The Australian dollar may be forming a base after trending lower for the past five weeks.
The price action following China's dismal monthly activity data on Monday might be a starting point for an AUD/USD recovery nL2N2X8047.
Much weaker-than-expected Chinese retail sales and industrial output for April laid bare the deleterious impact of Shanghai's lockdown on the economy.
The AUD/USD fell 0.80% to 0.6873 in a knee-jerk reaction to the data before reversing higher to close at 0.6971 - up 0.49% from Friday's close.
What's more, the AUD ended Monday higher against most major currencies.
The stunning turnaround was mainly driven by the view that China is finally taking steps to exit the lockdown and once ended, the pent-up demand will spur a strong bounce in China's data in the coming months nL5N2X803O.

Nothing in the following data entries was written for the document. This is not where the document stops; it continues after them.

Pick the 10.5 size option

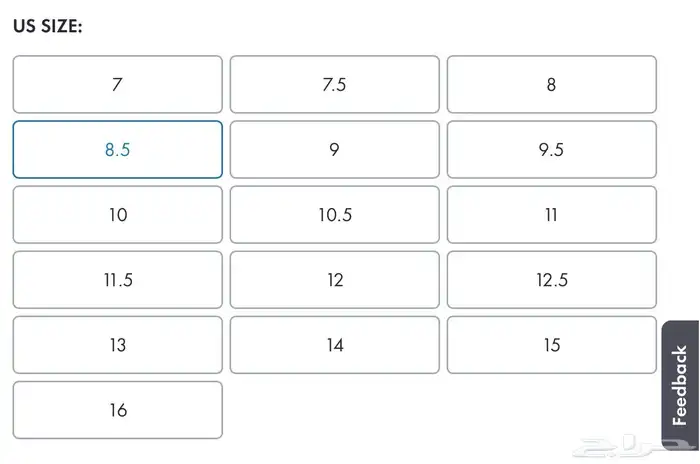tap(334, 214)
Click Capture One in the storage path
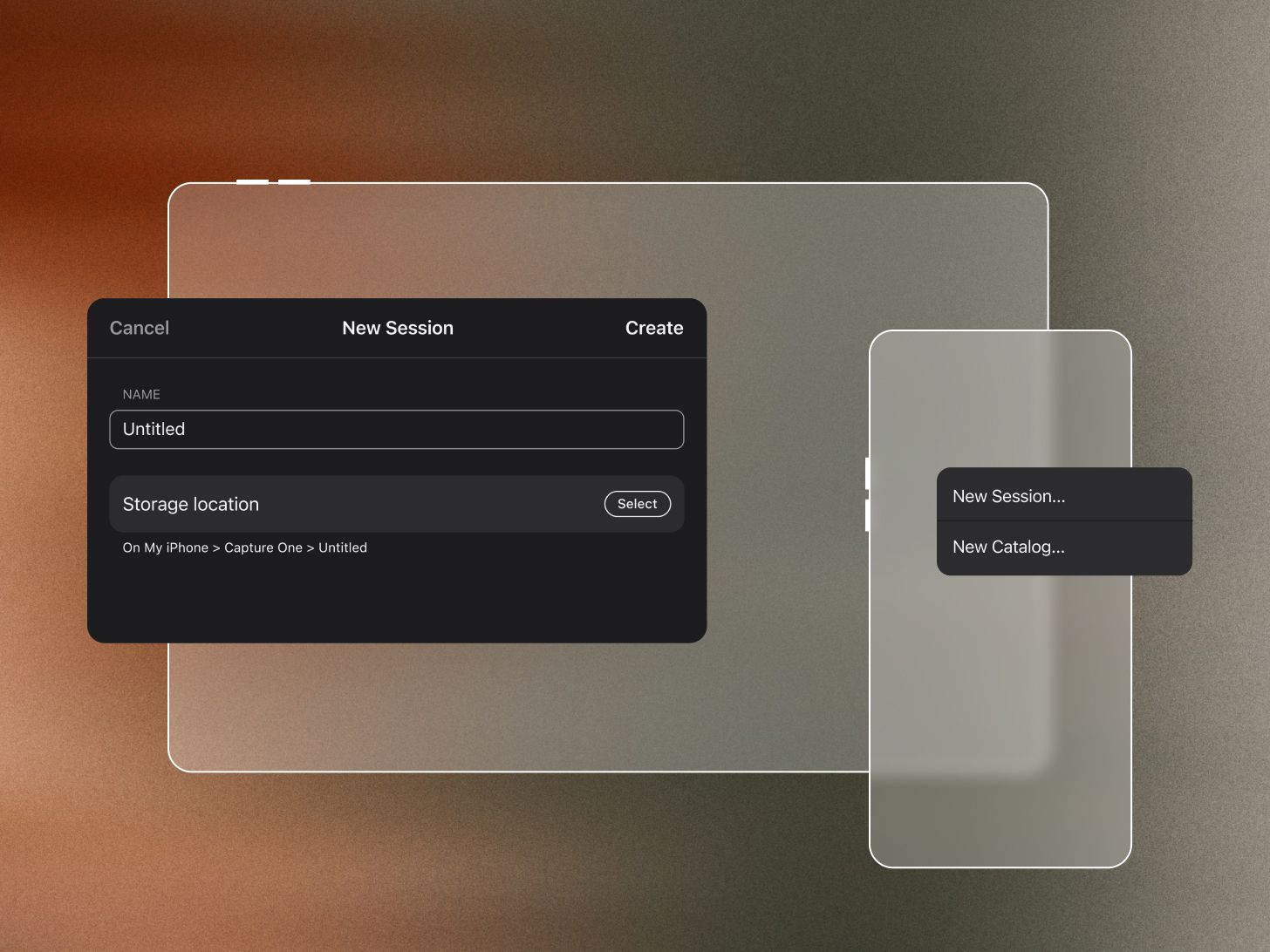The height and width of the screenshot is (952, 1270). point(263,547)
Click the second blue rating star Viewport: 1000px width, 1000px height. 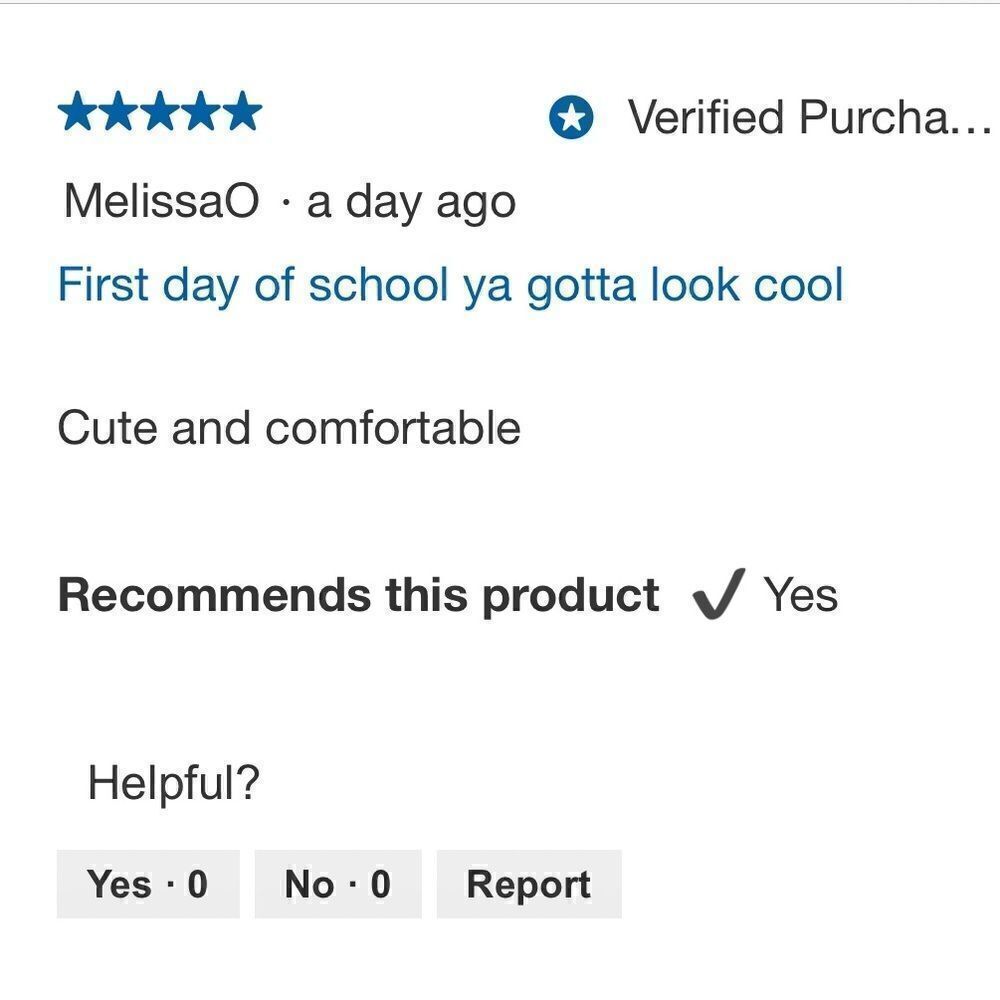coord(119,111)
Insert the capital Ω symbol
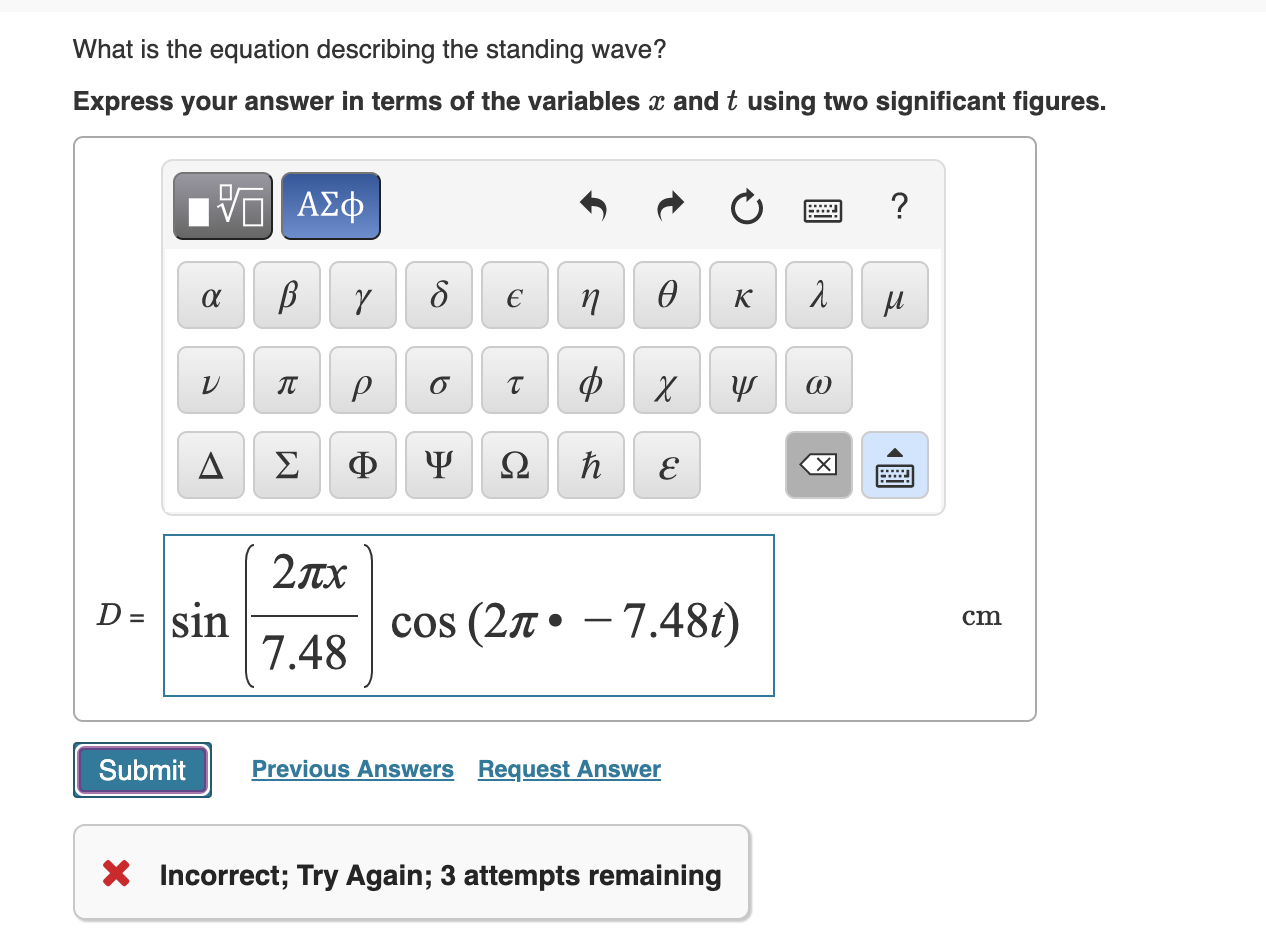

The commodity market appeared to have come to the same conclusion, as Dalian iron futures gained over 2.0%, while oil and copper also closed higher on the day nL2N2X80EZ.
With the worst-case scenarios already baked into the AUD/USD price, the bar is set low for bargain-hunters following a 10.8% decline since April 5.
Resistance at the 10-day moving average at 0.7003 was briefly breached following hawkish RBA minutes Tuesday nL2N2X902Z and a close above that level would warn the downtrend has lost momentum.
A break above the 21-DMA at 0.7105 would confirm a bottom is in place.